Saved data entries:

——————————

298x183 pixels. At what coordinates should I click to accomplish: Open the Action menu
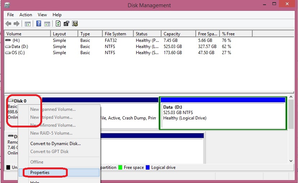tap(26, 15)
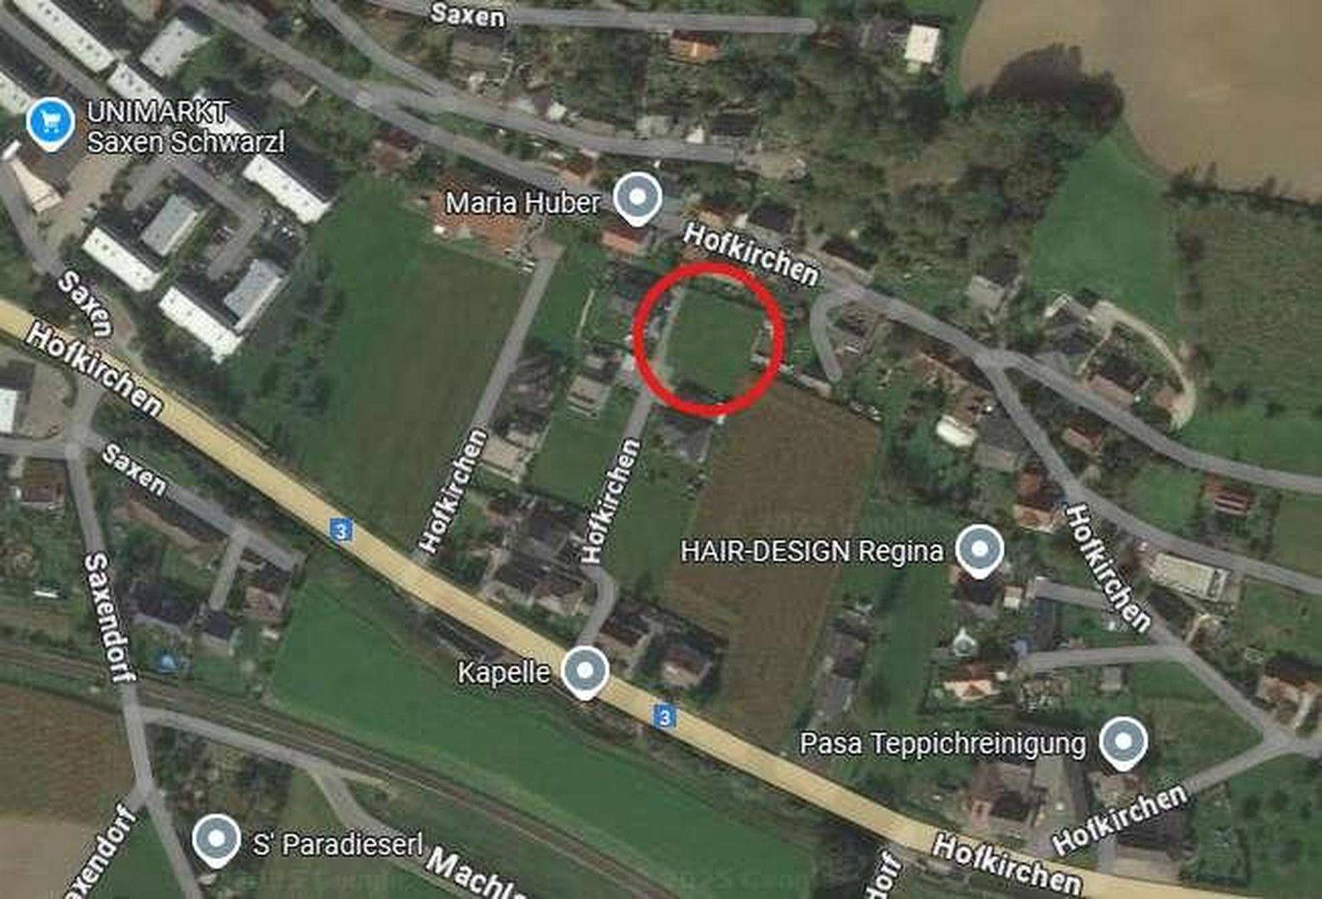Open the S' Paradieserl text label
Screen dimensions: 1322x899
[x=338, y=844]
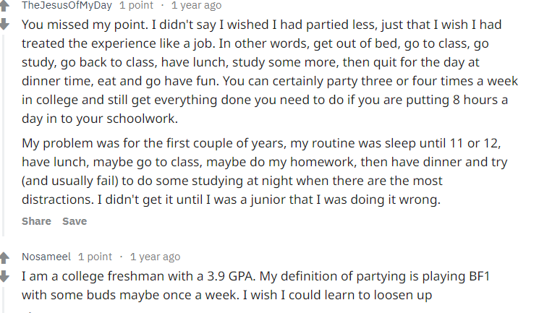Save TheJesusOfMyDay's comment
539x313 pixels.
75,221
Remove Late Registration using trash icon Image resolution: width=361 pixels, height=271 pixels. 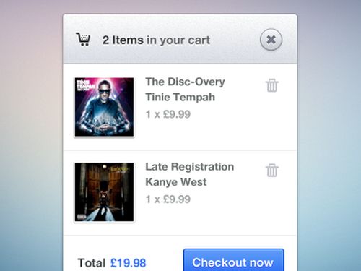272,171
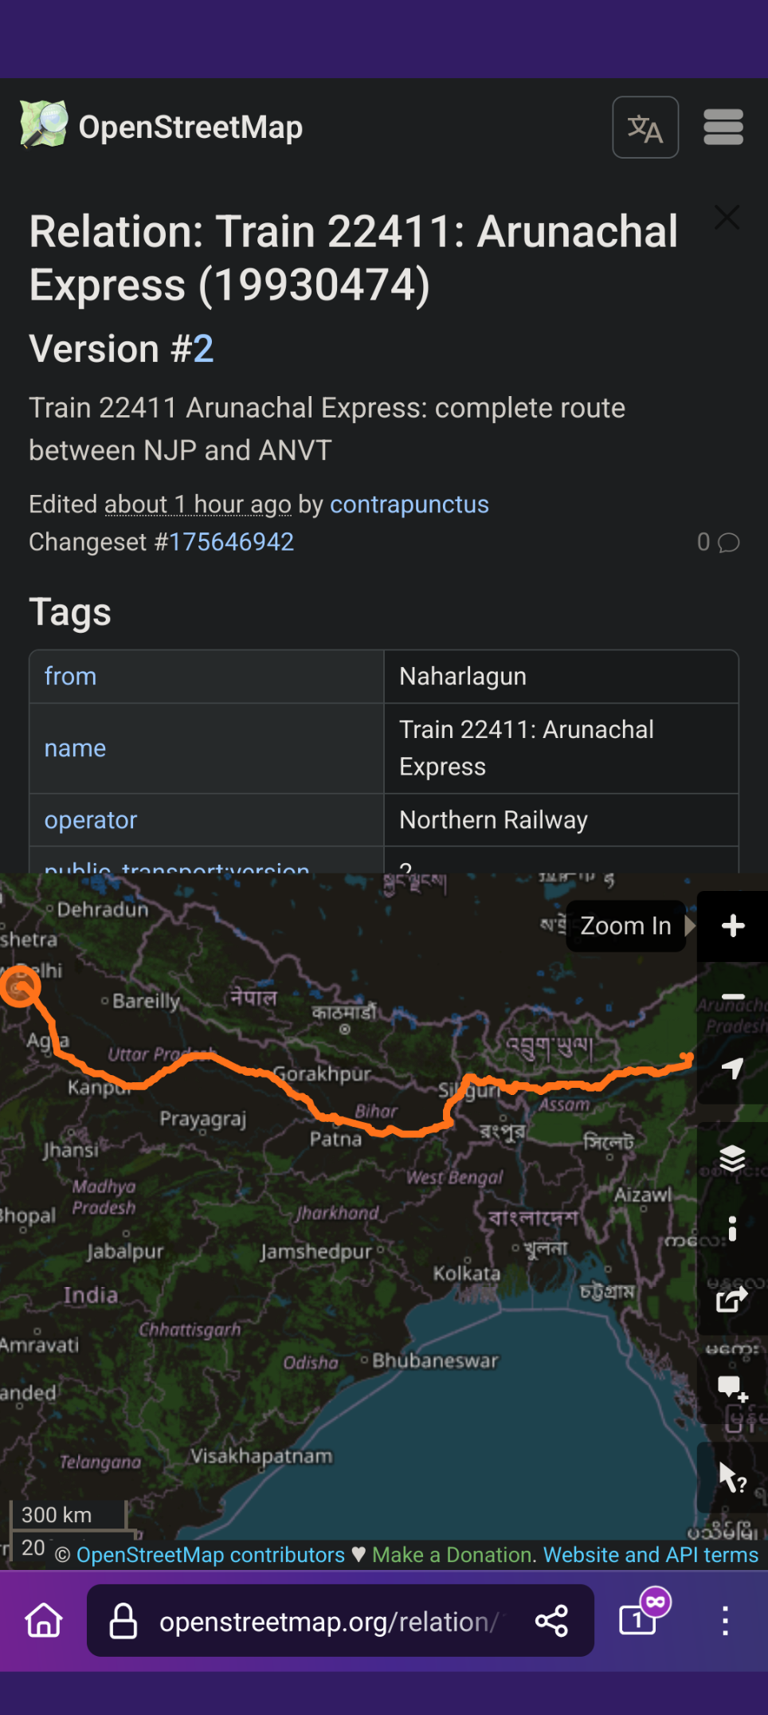Zoom in on the map
768x1715 pixels.
coord(732,925)
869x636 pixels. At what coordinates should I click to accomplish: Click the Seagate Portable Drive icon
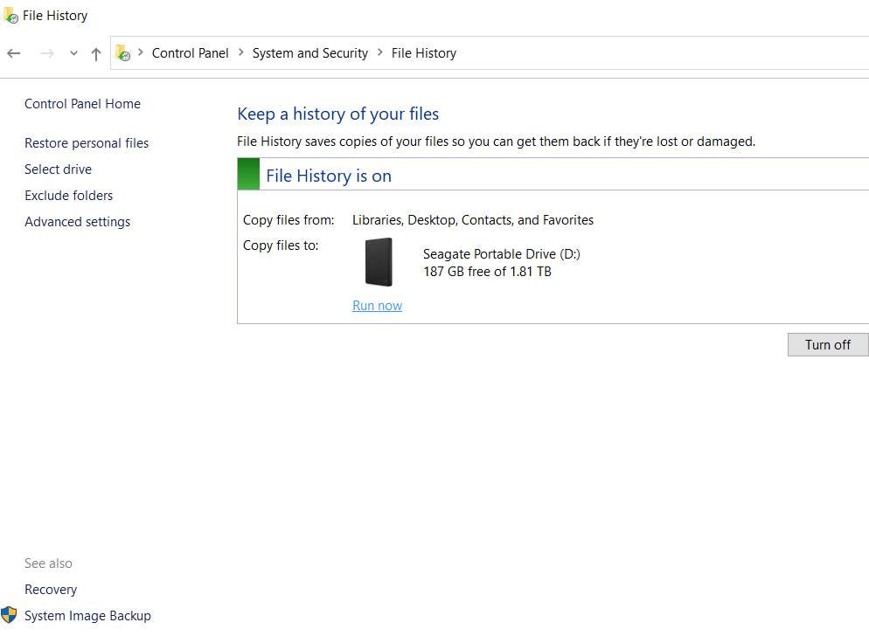[x=379, y=262]
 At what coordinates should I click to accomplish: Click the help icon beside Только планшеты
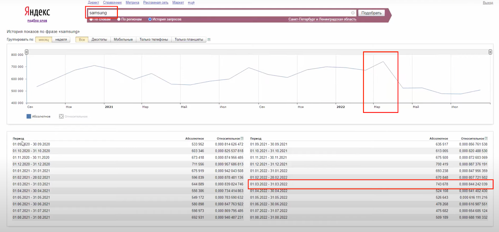click(x=209, y=40)
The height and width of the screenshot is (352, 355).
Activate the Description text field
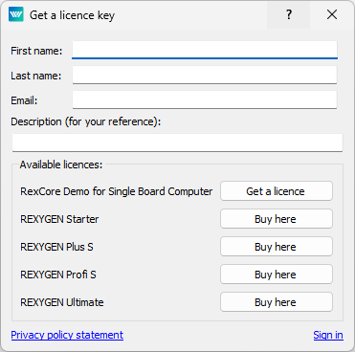tap(177, 143)
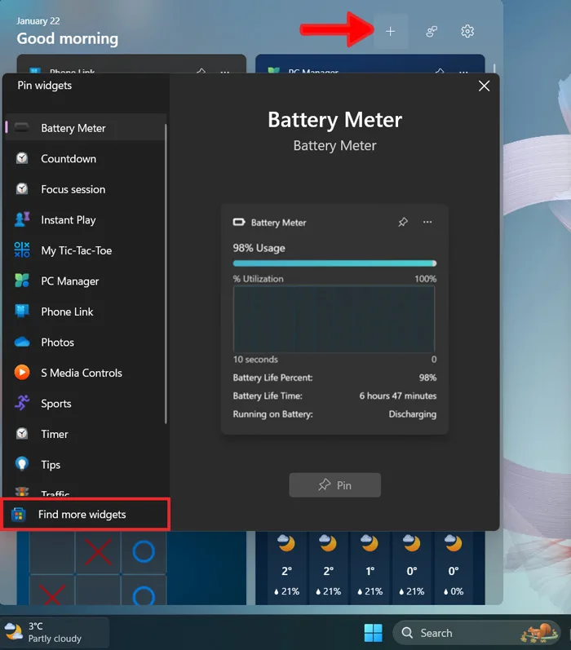Select Countdown widget in list

[86, 159]
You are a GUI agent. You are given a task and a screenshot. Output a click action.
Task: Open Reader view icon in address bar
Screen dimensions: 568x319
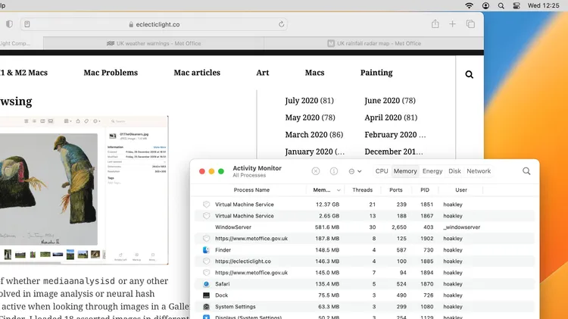(27, 24)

——————————

TASK PROMPT:
Beginning at the line with "The height and", reproduce word for word each line through the last line of the records. Include both ends but no pictures.

OUTPUT BELOW:
The height and width of the screenshot is (352, 355).
Activate the Description text field
tap(177, 143)
Select Countdown widget in list

[86, 159]
You are a GUI agent. You are given a task and a screenshot. Output a click action.
Task: Open Reader view icon in address bar
Screen dimensions: 568x319
(27, 24)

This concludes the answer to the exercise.